Essas proteínas — combinadas com gorduras vegetais, açúcares e vitaminas — simulam a composição nutricional do leite animal. O processo começa com fermentação precisa, durante a qual genes que codificam proteínas lácteas são introduzidos em microrganismos, que por sua vez funcionam como biofábricas, gerando as proteínas necessárias.
Após a síntese das proteínas, elas são misturadas com gorduras vegetais e outros componentes nutricionais para recriar a estrutura do leite convencional. O leite sintetizado é submetido a controles de qualidade rigorosos, processo que abrange testes detalhados para eliminar qualquer contaminação e verificar se o produto atende às normas de qualidade estabelecidas.
Produção de leite de laboratório no Brasil
A Future Cow é pioneira na América Latina, mas no resto do mundo já existem startups consolidadas no segmento de fermentação de precisão. A startup brasileira, criada por Leonardo Vieira e Rosana Goldbeck, PhD em engenharia de alimentos, produz seu leite num pequeno laboratório com um tanque de fermentação de 15 litros. “Estamos treinando e otimizando as células. A próxima etapa é escalar a produção e começar a testar o produto com fabricantes do setor,” Leonardo Vieira, o cofundador, disse ao portal Brazil Journal.
A startup brasileira utiliza o DNA bovino para identificar a sequência genética responsável pela produção de leite, introduz esses genes em um organismo hospedeiro, como leveduras ou fungos, e então coloca a mistura em um tanque de fermentação. Mas o cofundador destaca que a empresa desenvolveu uma técnica que permite que os hospedeiros (a levedura ou o fungo) sejam alimentados com resíduos da agroindústria em vez da glicose, que é usada pelos concorrentes. Após este processo, o leite é produzido, e segundo a empresa, possui uma estrutura molecular idêntica à do leite tradicional de vaca.
Ao mesmo tempo, a startup colabora com o escritório Pinheiro Neto para obter as aprovações regulatórias da Anvisa, visando comercializar seu produto no Brasil.
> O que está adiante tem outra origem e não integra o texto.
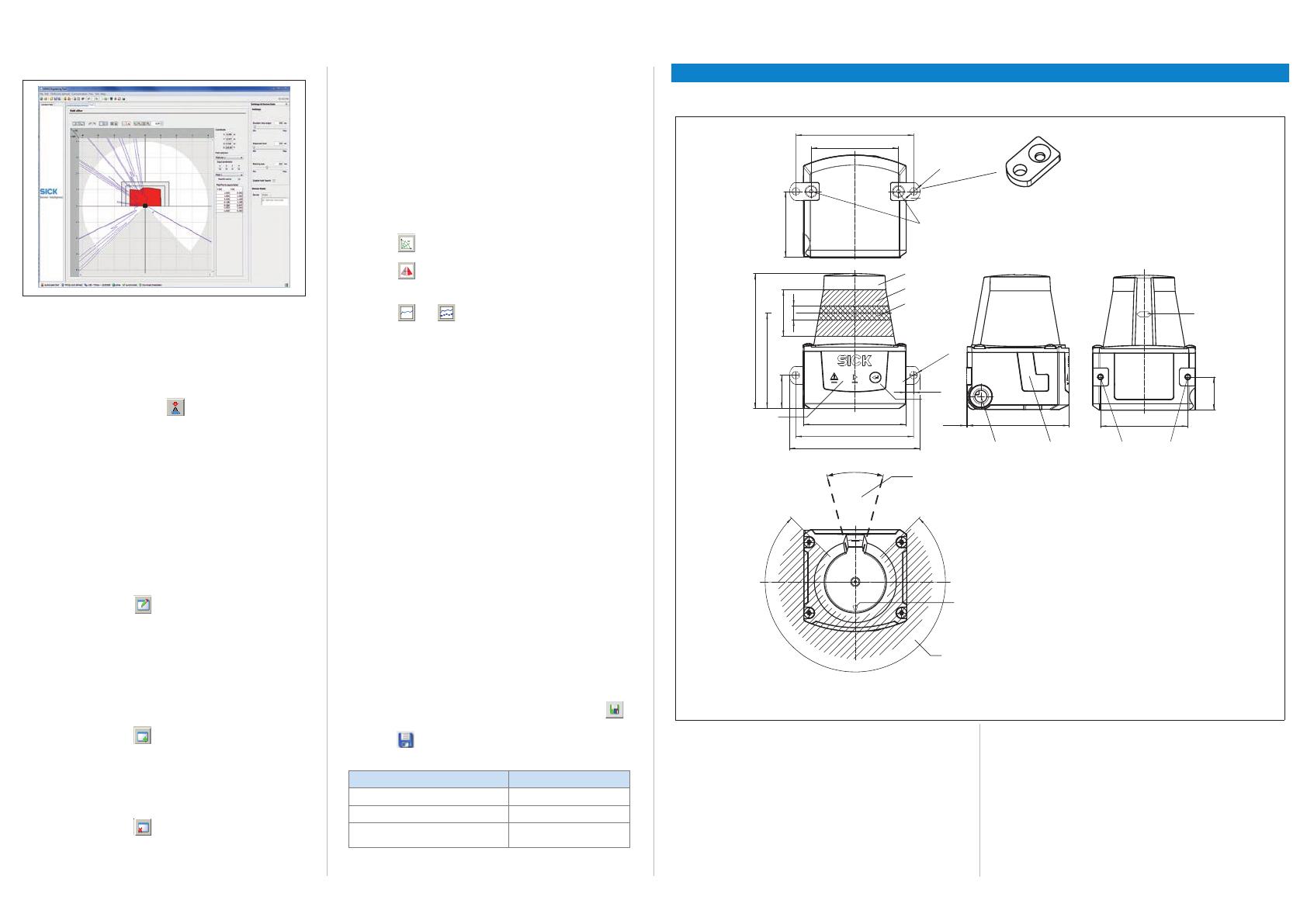The height and width of the screenshot is (924, 1307).
Task: Click the first blue table header cell
Action: (428, 780)
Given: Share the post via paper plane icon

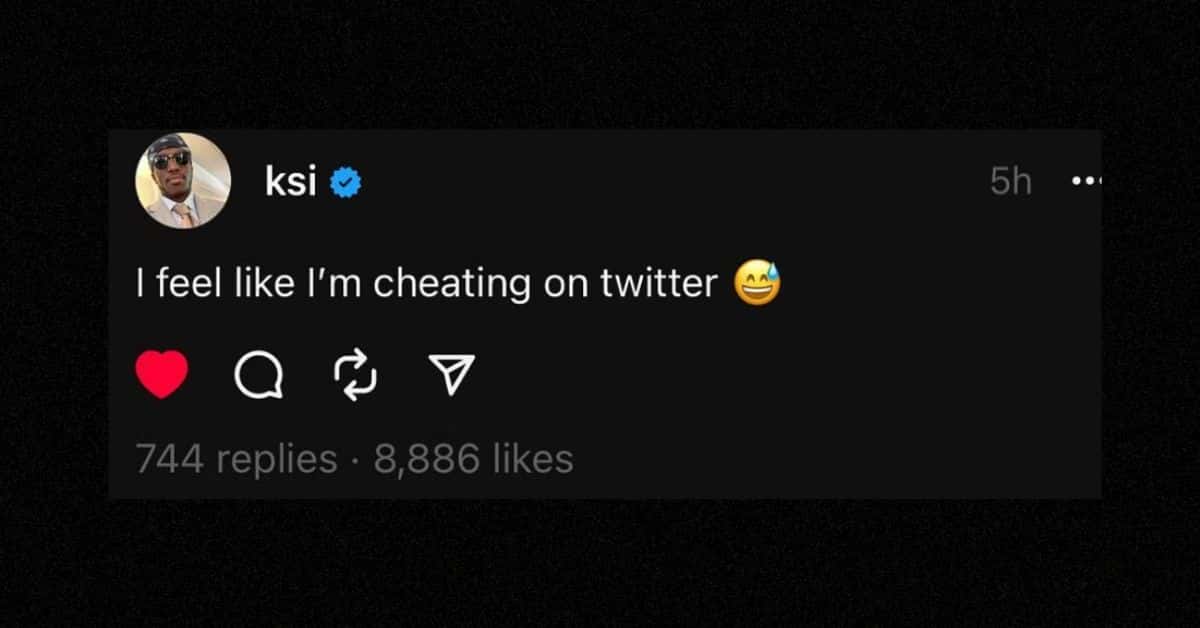Looking at the screenshot, I should (x=451, y=376).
Nos Estados Unidos, órgãos como a FDA (Food and Drug Administration, ou Administração de Alimentos e Medicamentos) já concederam aprovação para produtos semelhantes.
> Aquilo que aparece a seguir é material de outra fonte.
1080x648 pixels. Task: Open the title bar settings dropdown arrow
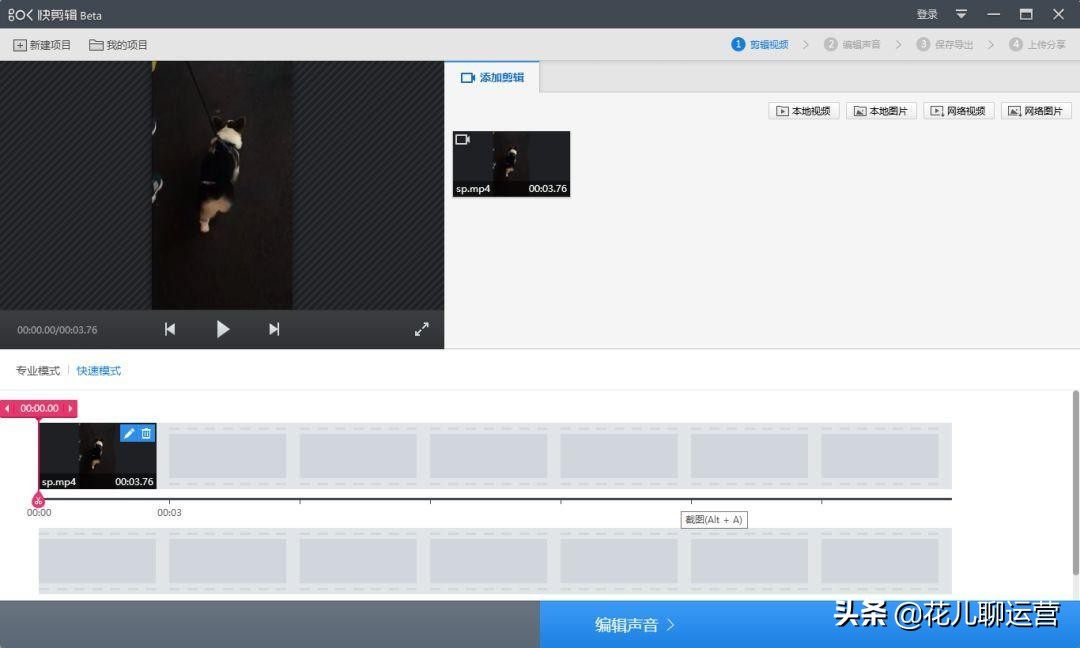click(x=962, y=14)
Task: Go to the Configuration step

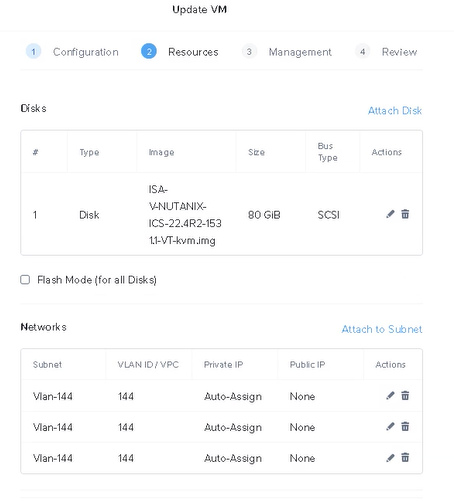Action: (86, 52)
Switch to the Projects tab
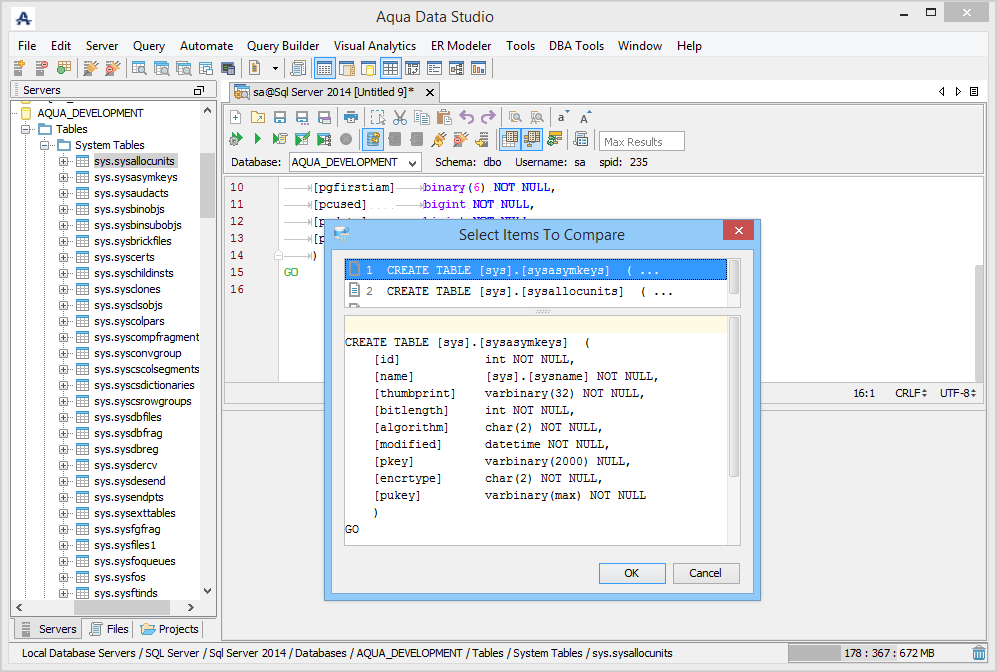The width and height of the screenshot is (997, 672). (x=170, y=629)

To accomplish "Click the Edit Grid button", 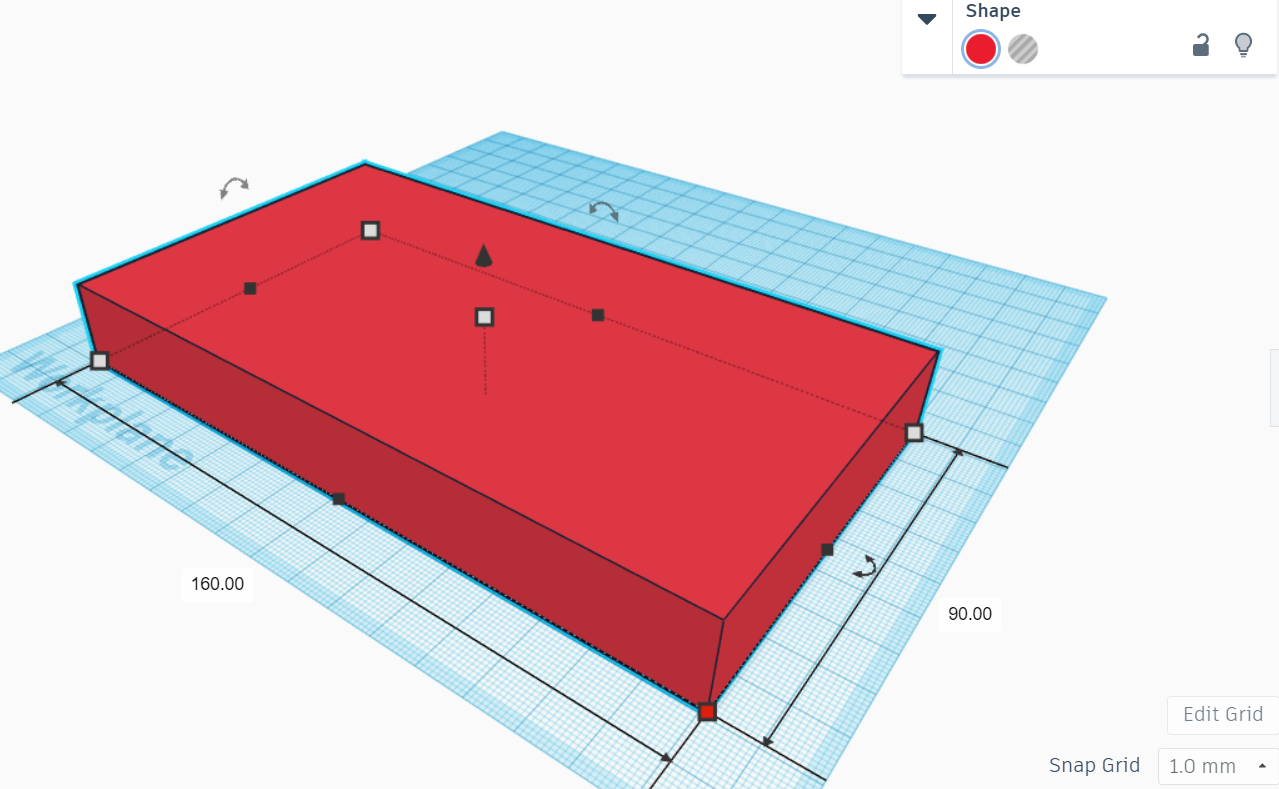I will [x=1222, y=714].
Leite de laboratório vs. leite tradicional
Em termos de sabor e textura, o leite de laboratório foi meticulosamente desenvolvido para imitar as características do leite convencional. Através de técnicas avançadas de aromatização e emulsificação, é possível oferecer uma experiência sensorial semelhante ao consumidor, proporcionando um produto final que se assemelha muito ao leite tradicional.
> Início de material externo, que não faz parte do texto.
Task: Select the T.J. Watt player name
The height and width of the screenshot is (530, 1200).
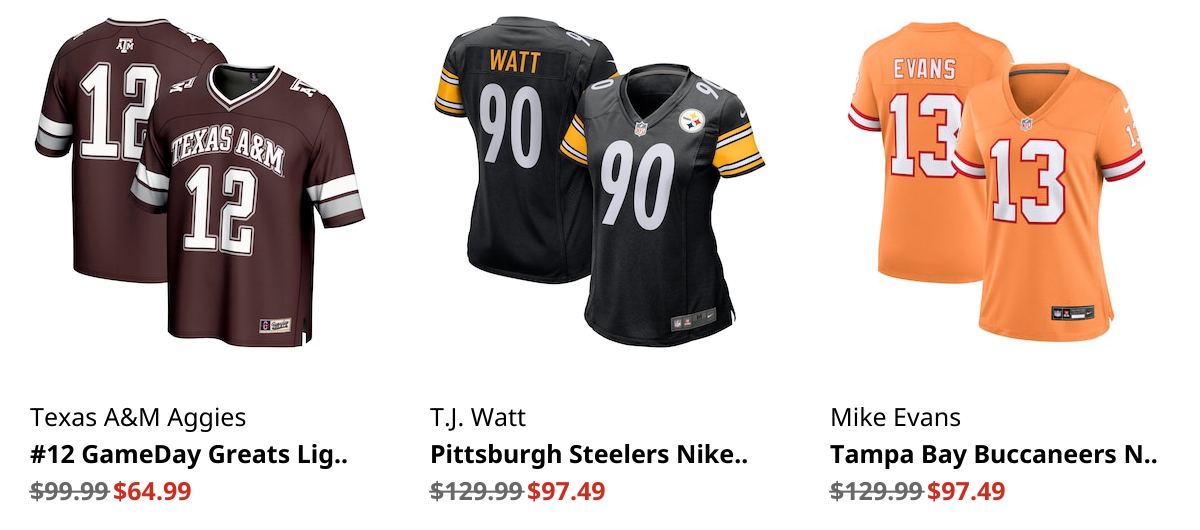Action: pos(478,417)
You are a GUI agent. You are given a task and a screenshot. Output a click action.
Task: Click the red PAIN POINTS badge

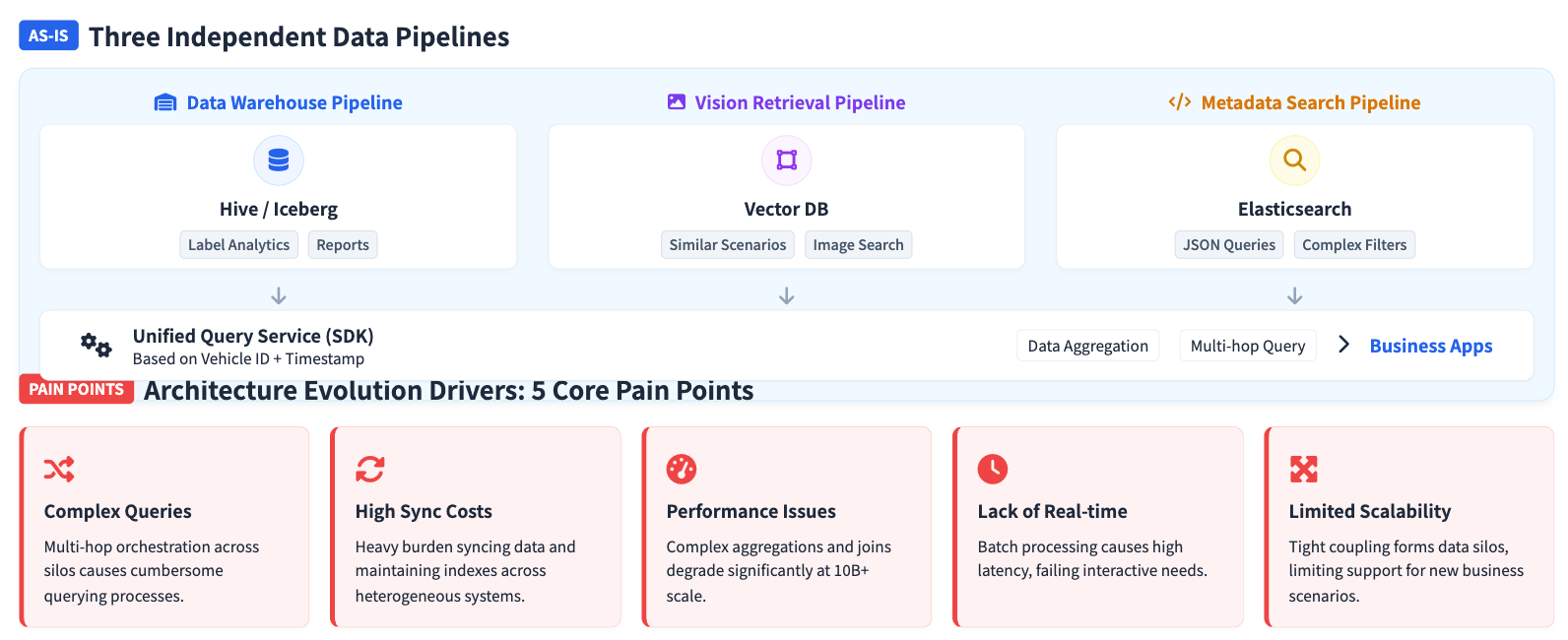click(x=76, y=389)
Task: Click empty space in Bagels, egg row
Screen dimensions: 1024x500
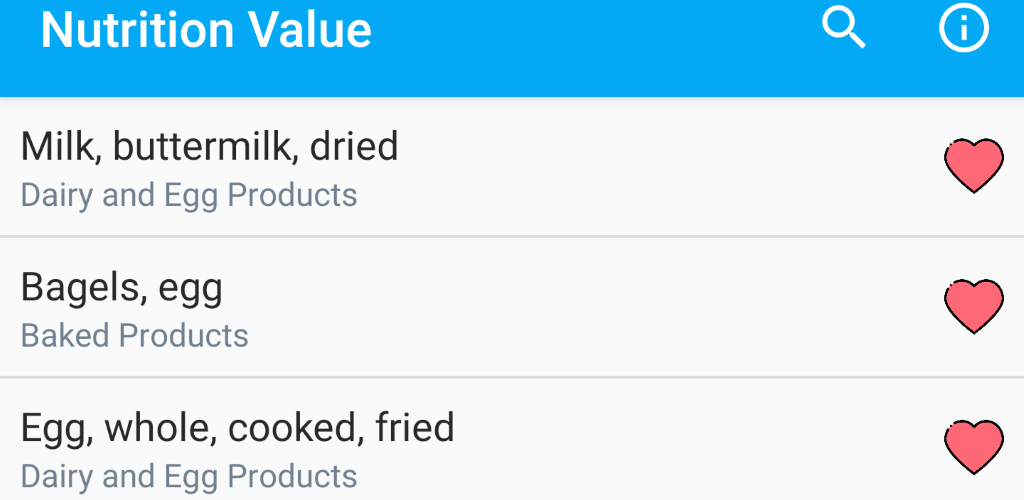Action: (x=588, y=307)
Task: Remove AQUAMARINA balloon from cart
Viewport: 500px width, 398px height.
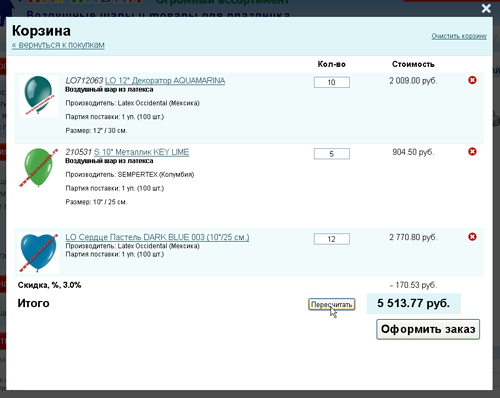Action: point(472,80)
Leonardo destaca uma vantagem adicional do leite da Future Cow. “Nosso leite tem a mesma estrutura molecular que o leite tradicional de vaca, porém, eliminamos os elementos indesejados como lactose, hormônios, pesticidas e antibióticos,” explica.
Em termos de nutrição e saúde, ambos os leites contêm proteínas, gorduras, vitaminas e minerais essenciais para uma alimentação equilibrada. Quanto ao impacto ambiental, a produção de leite em laboratório é mais sustentável. Gera menos emissões de carbono e utiliza menos recursos hídricos e terrestres em comparação com a produção do leite tradicional obtido de animais.
“Embora o leite de vaca seja de alta qualidade, não é ecologicamente sustentável. Os produtos plant-based são mais ecológicos, mas não replicam completamente o sabor e funcionalidade do leite convencional. Nosso objetivo é produzir um leite que mantenha o sabor e funcionalidade do leite convencional, mas que seja sustentável”, finalizou o cofundador da Future Cow.